1994.09.20 03:03 "TIFF CIEL*a*b* Question (with Answer)", by John M Davison

1994.09.22 15:19 "Re: TIFF CIEL*a*b* Question (with Answer)", by Sam Leffler

But don't ship such files outside your office... When using Compression=3 or 4, I'd stick to SamplesPerPixel=1, PhotometricInterpretation=0, and RowsPerStrip=ImageLength!

WHAT? You can't be serious! What if your ImageLength and ImageWidth is 10000, 20000, or more? For G3 compression you should stick to the "8k" rule for RowsPerStrip. For G4 this may ruin your compression rate; if you have only one or two scan lines in a strip, 2D compression does not make much sense, in this case you should be more lax about the "8k" rule, and use at least (say) 100 scan lines per strip.

If you're merely using G3 or G4 as a handy compression scheme, you can set RowsPerStrip to whatever you want. However, Fredrik Lundh was absolutely right: if you want to achieve interchange, set RowsPerStrip=ImageLength.

Many programs treat the FAX data as FAX data, not just as some portion of a TIFF file. This especially true when translating to and from other file formats. And of course, FAX applications want to see a FAX image, and they know nothing of RowsPerStrip.
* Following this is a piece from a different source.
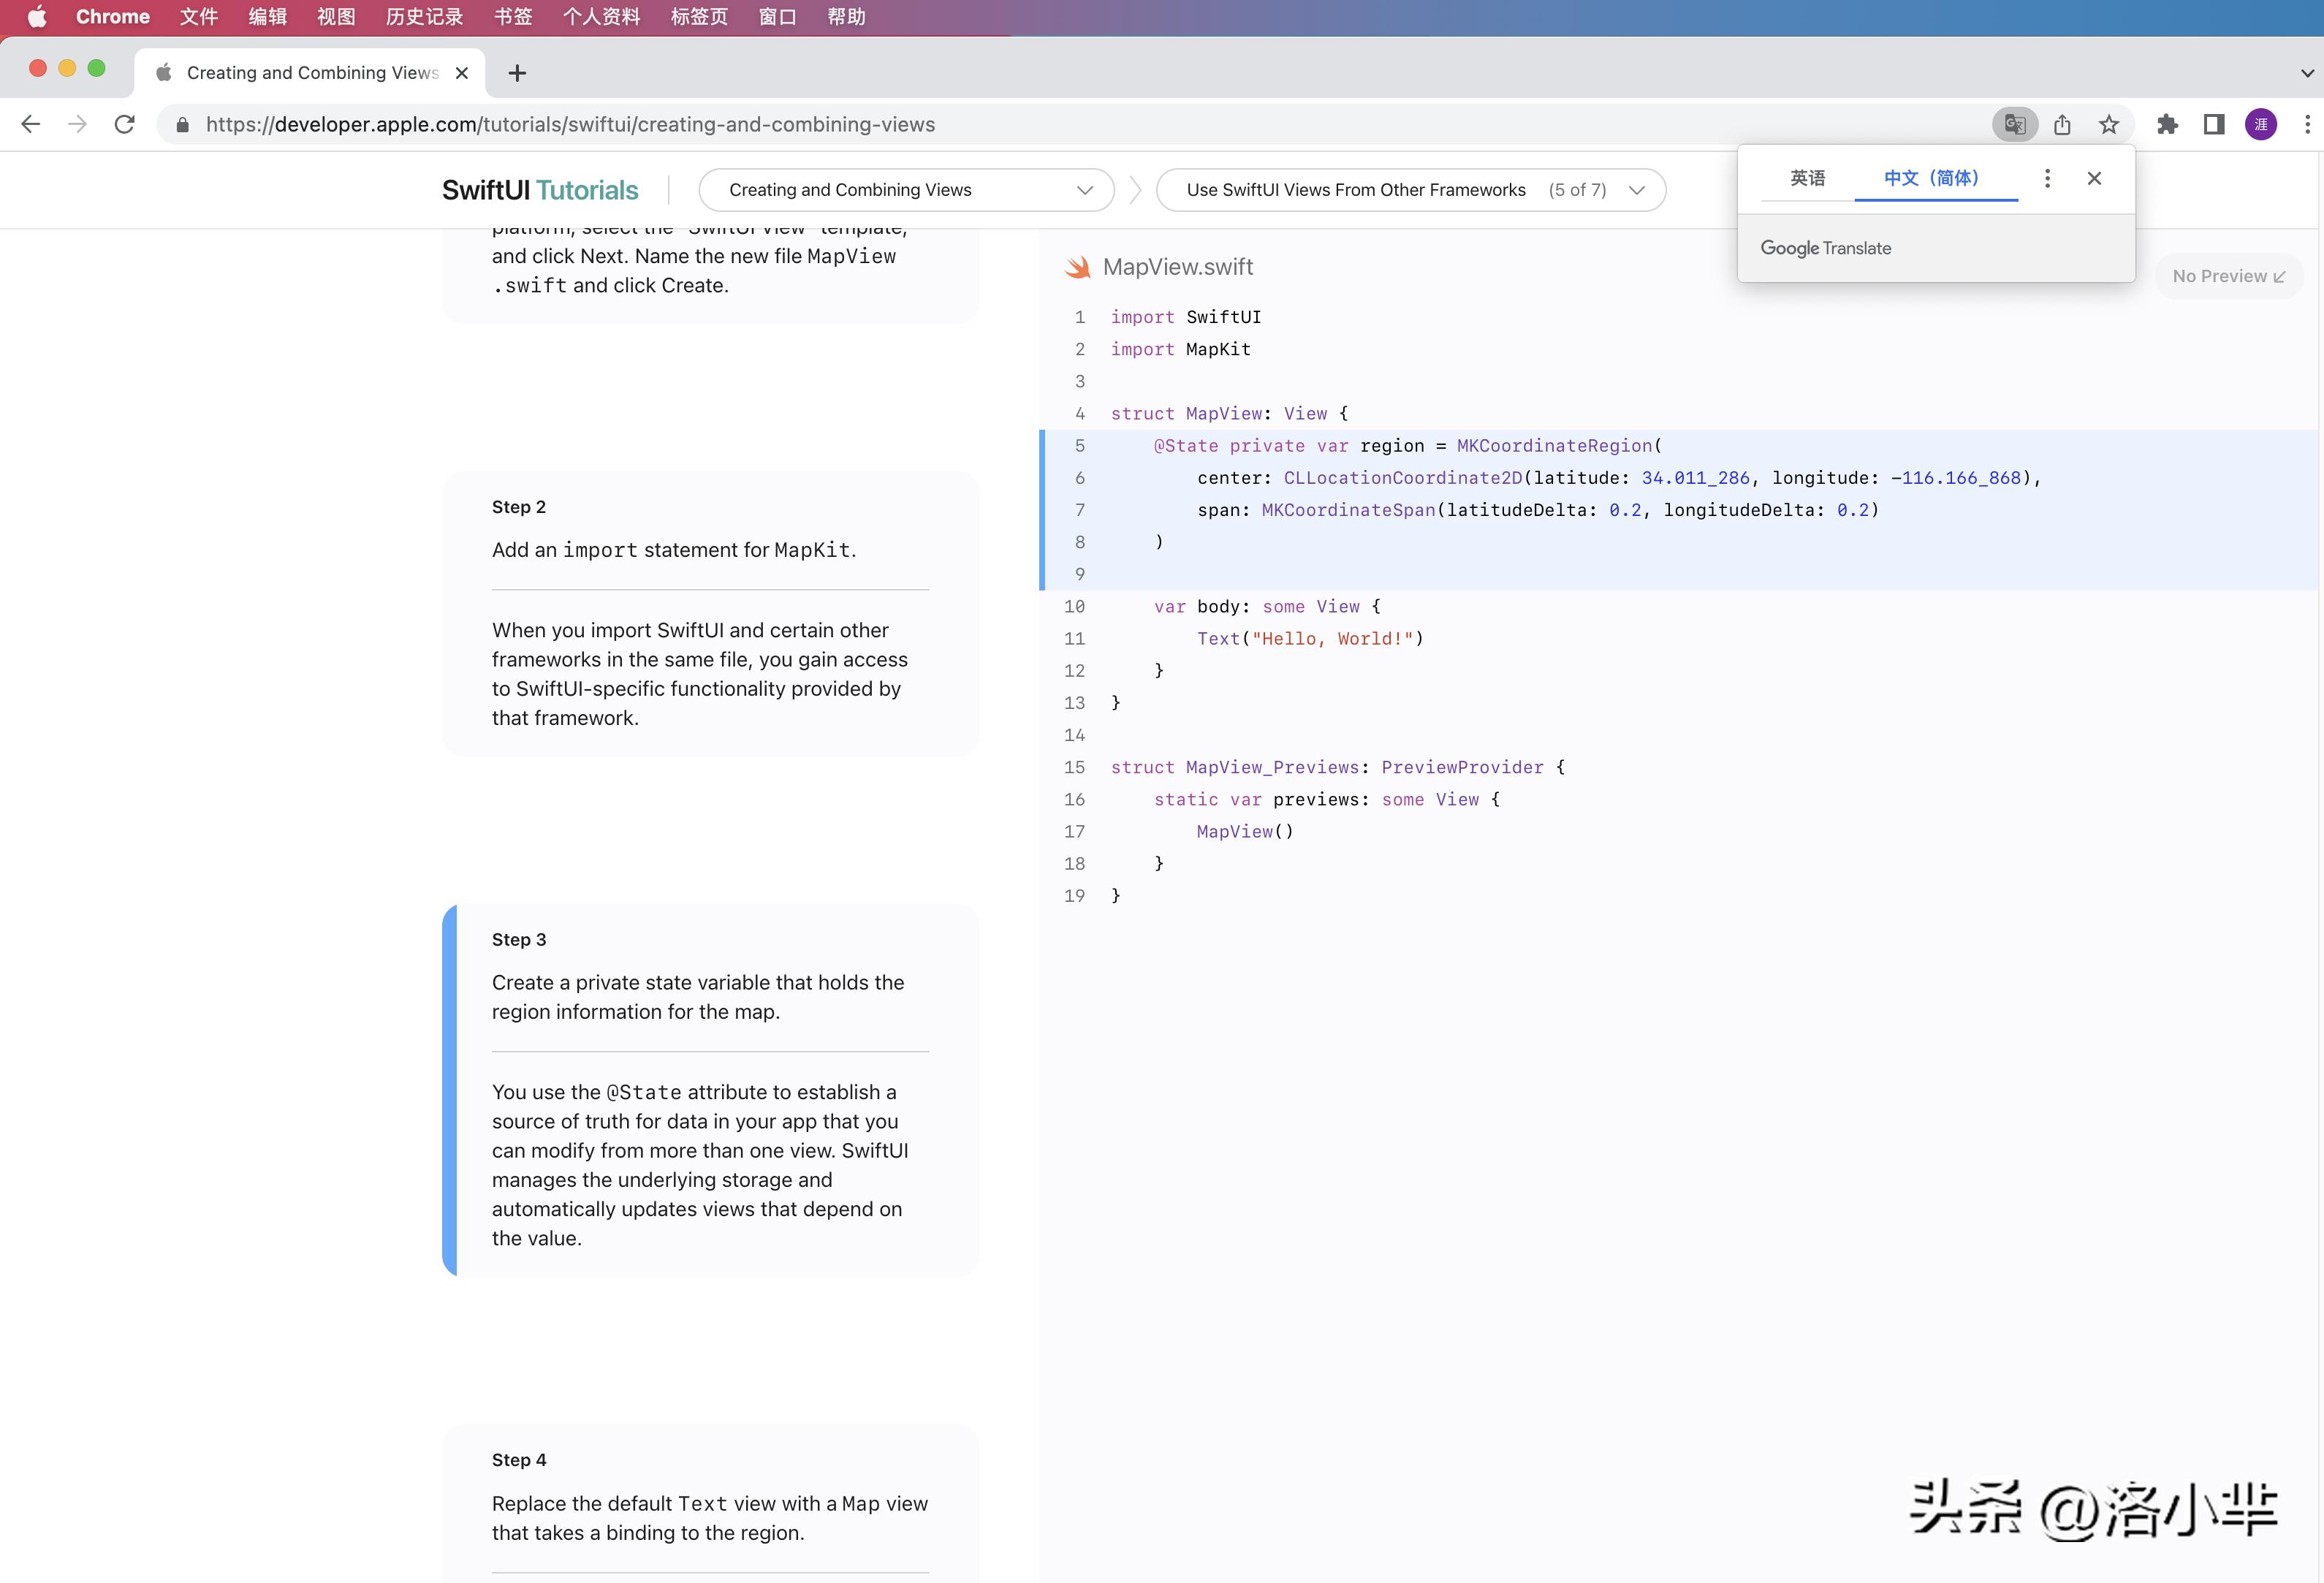
Task: Switch translation to 英语 tab
Action: [1807, 178]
This unfortunately is true. On the other hand, a strong way to force broken TIFF readers to get fixed is to make the de facto standard for written data use multiple strips. Note that you will also find that many programs cannot handle an entire image written as a single strip/tile. I can't say whether there are more programs that require a single strip or more programs that have a fixed upper bound on the amount of data in a single strip. TIFF/F (the default "style" of G3-encoded data written by the library) is designed so that you can simply concatenate strips of image data to obtain a single, correctly formatted, G3-encoded data stream. This at least makes it a trivial matter to handle multi-strip images.